__COSA FARE__:
(1) Rispondi a queste domande sul brano relativo alla vendita del cane malato:
(a) Chi aveva presentato il ricorso accolto dalla Corte di Cassazione?
(b) Quale disciplina si applica innanzitutto alla vendita di beni di consumo secondo i giudici?
(c) Come va qualificata la persona fisica che acquista un animale da compagnia per esigenze estranee all'attività imprenditoriale o professionale?
(2) Fornisci il seguito del brano sulla sentenza relativa al cane malato, a partire dall'ultima frase.

Nella recente sentenza in oggetto, la Corte di Cassazione ha accolto il ricorso presentato dall’acquirente di un cane che aveva riportato l’animale al venditore dopo aver scoperto che lo
stesso era affetto da una grave malattia.
I giudici di Piazza Cavour, nel prendere la decisione, hanno ricordato che in tema di vendita di beni di consumo, tra cui rientrano anche gli animali d’affezione, si applica innanzitutto la disciplina del codice del consumo (Decreto legislativo, 6 settembre 2005 n.206) e solo in via sussidiaria quanto previsto dal codice civile (Cassazione, sent. n.13148/2020 e n. 22728/2018).
Nello specifico, la persona fisica che acquista un animale da compagnia per esigenze estranee all’attività imprenditoriale o professionale va qualificato a tutti gli effetti come “consumatore”.

__VOCI FORNITE__:
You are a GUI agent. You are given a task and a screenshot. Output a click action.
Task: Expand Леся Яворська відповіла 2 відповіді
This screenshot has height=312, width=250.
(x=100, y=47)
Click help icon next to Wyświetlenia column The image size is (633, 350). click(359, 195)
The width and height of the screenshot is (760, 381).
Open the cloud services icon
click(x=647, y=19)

---

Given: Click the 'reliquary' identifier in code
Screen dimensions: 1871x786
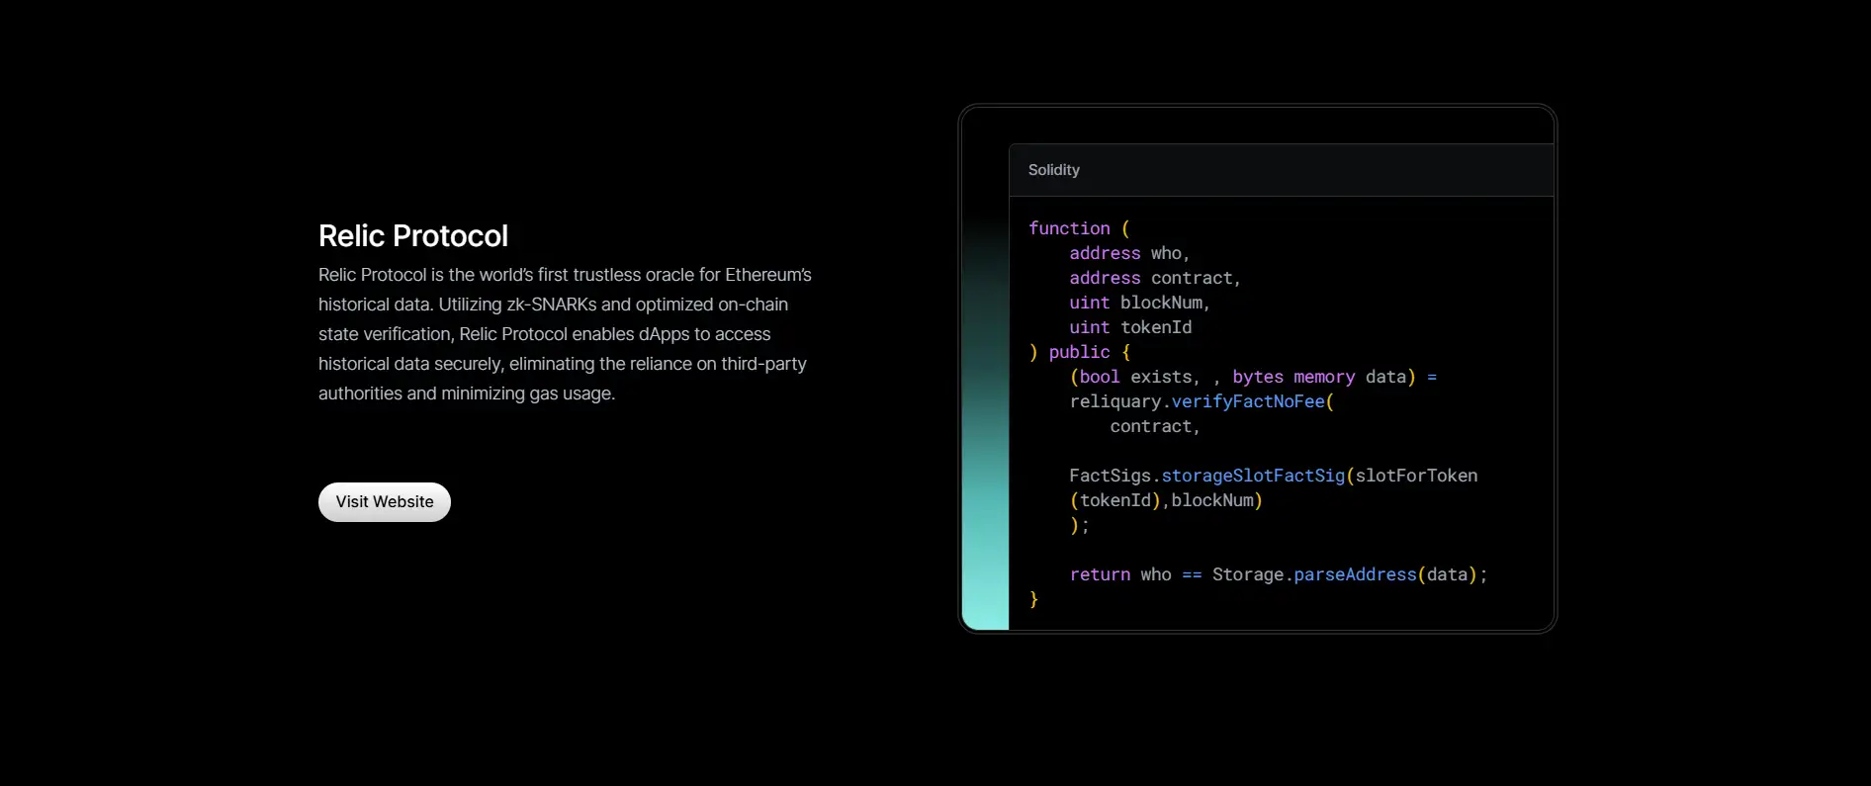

...

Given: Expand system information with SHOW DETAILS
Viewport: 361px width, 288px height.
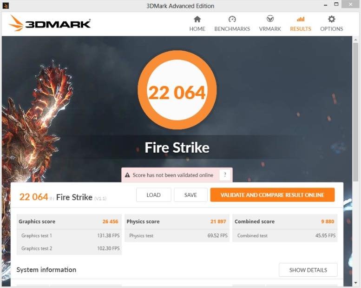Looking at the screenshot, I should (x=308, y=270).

__COMPITI SVOLTI__:
(1)
(a) L'acquirente di un cane, che aveva riportato l'animale al venditore dopo aver scoperto che era affetto da una grave malattia.
(b) La disciplina del codice del consumo (Decreto legislativo 6 settembre 2005 n. 206).
(c) A tutti gli effetti come "consumatore".

(2)
Ne consegue che la denunzia del difetto della cosa venduta è soggetta in primis a quanto previsto dalla disciplina consumeristica e, quindi, ai sensi dell’art.132 del codice del consumo, al termine di decadenza due mesi dalla data di scoperta del difetto. Pertanto, non troverà applicazione il termine di soli otto giorni previsti 1495 c.c. per la denuncia del vizio. Nel caso di specie, il consumatore non risultava, quindi, al momento della riconsegna dell’animale, essere decaduto dalla garanzia per i vizi della cosa venduta.
Sulla base di questo presupposto, la Cassazione ha ritenuto il primo motivo di ricorso fondato e ha considerato gli altri assorbiti; differentemente, il quarto motivo di ricorso, attinente l’analisi del comportamento del veterinario in fase di prima valutazione dello stato di salute dell’animale, è stato ritenuto inammissibile essendo una richiesta di rivalutazione in fatto della controversia, non denunciabile in cassazione.